[Start MATERIAL]

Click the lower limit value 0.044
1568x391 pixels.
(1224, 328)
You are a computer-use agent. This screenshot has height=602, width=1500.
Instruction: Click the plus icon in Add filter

[End MATERIAL]

*STATED GOAL*.
Output these lines as a Markdown table with the columns "Row" and "Line", one numbered row per line, leaving out blank lines.

*EXERCISE SOLUTION*.
| Row | Line |
|---|---|
| 1 | Click the lower limit value 0.044 |
| 2 | 1568x391 pixels. |
| 3 | (1224, 328) |
| 4 | You are a computer-use agent. This screenshot has height=602, width=1500. |
| 5 | Instruction: Click the plus icon in Add filter |